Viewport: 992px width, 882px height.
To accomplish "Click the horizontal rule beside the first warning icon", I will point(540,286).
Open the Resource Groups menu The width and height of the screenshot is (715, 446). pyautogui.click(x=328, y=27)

☆ ☆ ☆ ☆

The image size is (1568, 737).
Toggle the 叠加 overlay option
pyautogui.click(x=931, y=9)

☆ ☆ ☆ ☆

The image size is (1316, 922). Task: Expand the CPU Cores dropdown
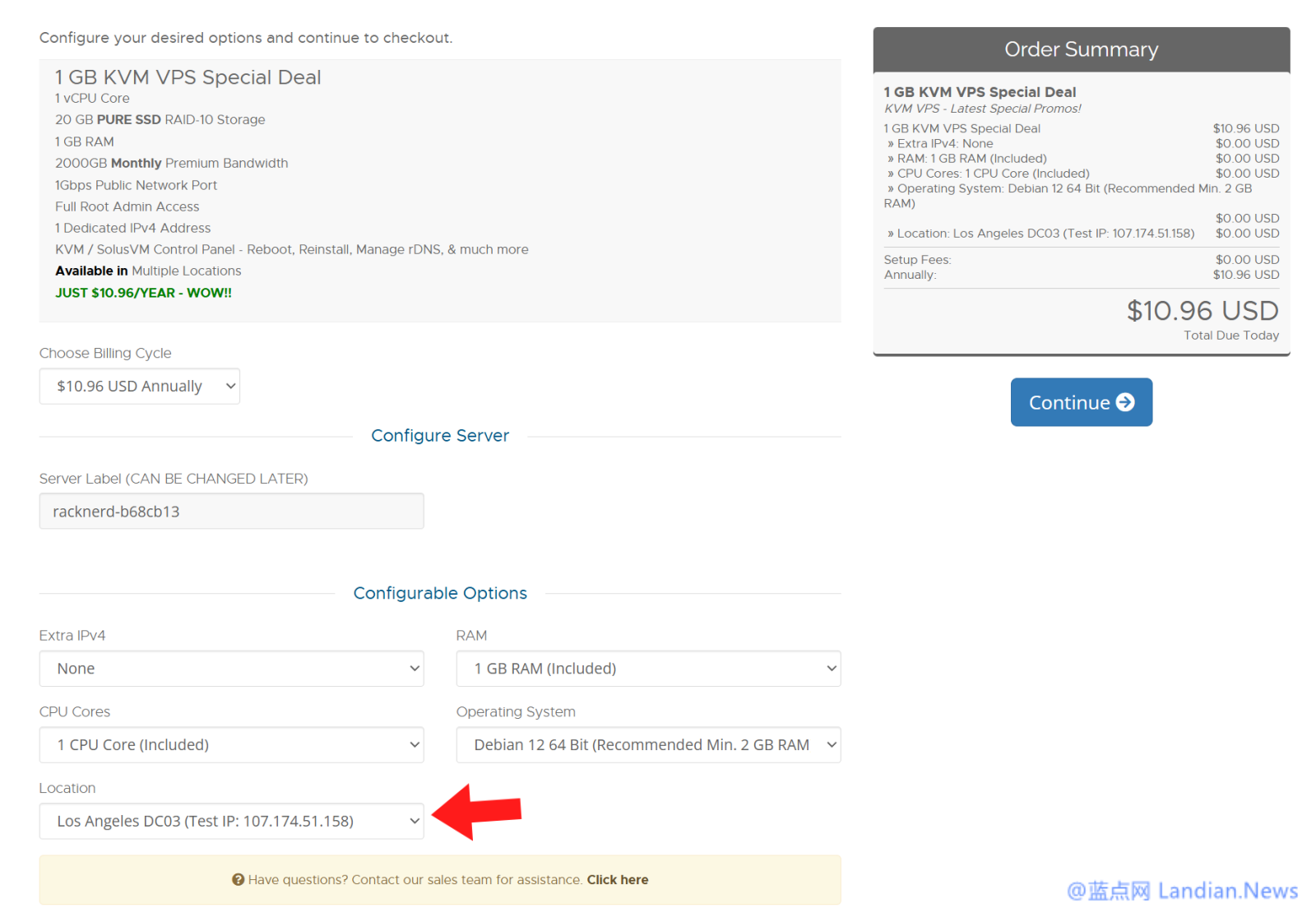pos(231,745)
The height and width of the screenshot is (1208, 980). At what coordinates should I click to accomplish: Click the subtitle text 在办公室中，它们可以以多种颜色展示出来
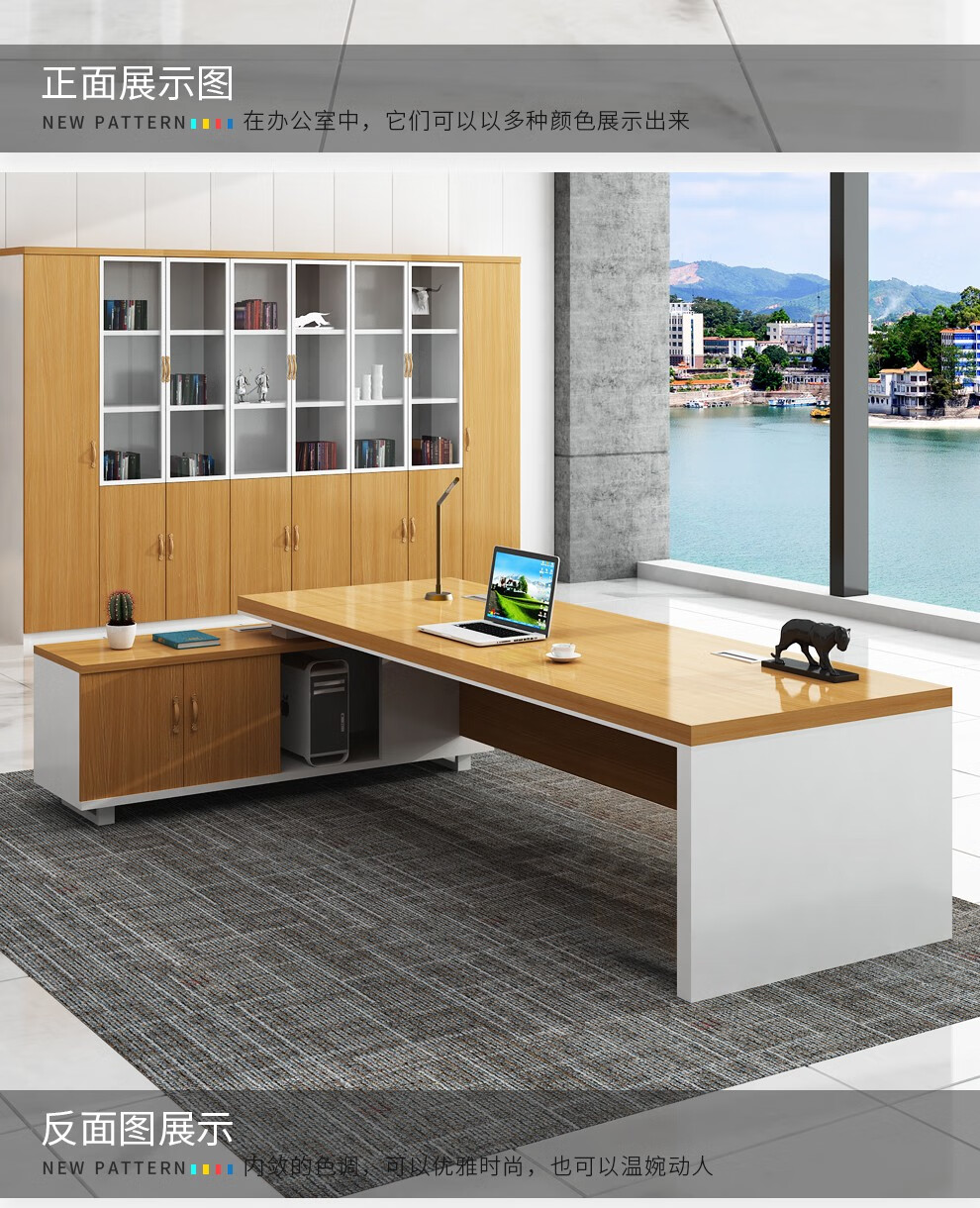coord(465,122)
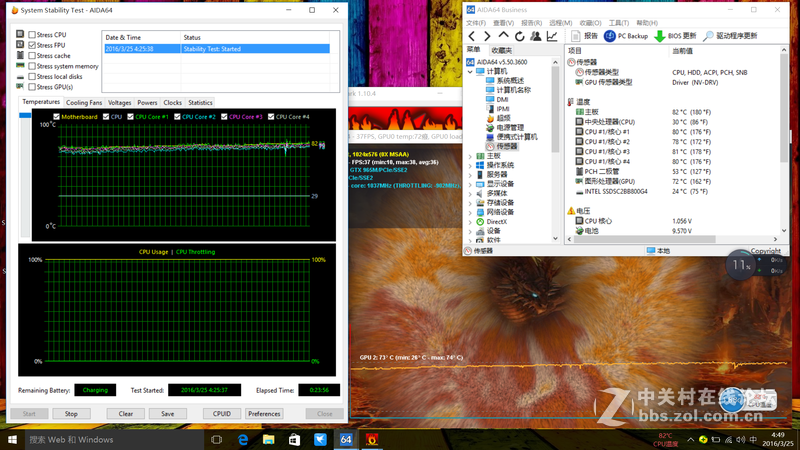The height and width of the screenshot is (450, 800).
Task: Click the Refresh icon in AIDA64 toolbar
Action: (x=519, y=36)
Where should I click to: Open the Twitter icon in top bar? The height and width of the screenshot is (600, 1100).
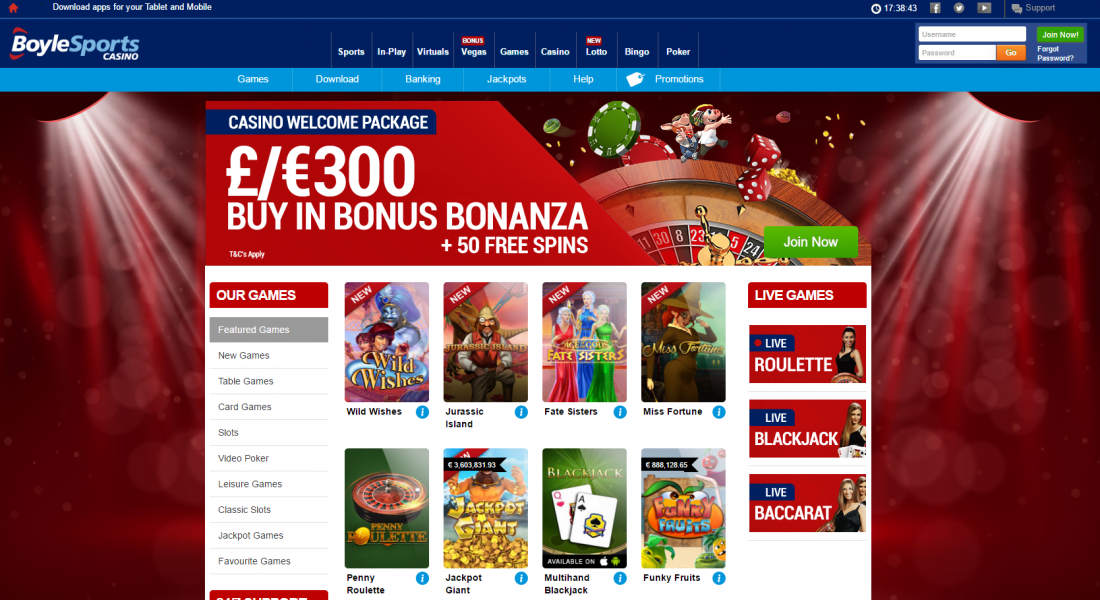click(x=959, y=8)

☆ ☆ ☆ ☆

*PROMPT*.
Reproduce exactly the section above that begins at the line containing "Viewport: 992px width, 882px height." and ends at the line containing "Open the Resource", leaving out all other lines.

*THE COMPLETED TASK*.
Viewport: 992px width, 882px height.
To accomplish "Click the horizontal rule beside the first warning icon", I will point(540,286).
Open the Resource Groups menu The width and height of the screenshot is (715, 446). pyautogui.click(x=328, y=27)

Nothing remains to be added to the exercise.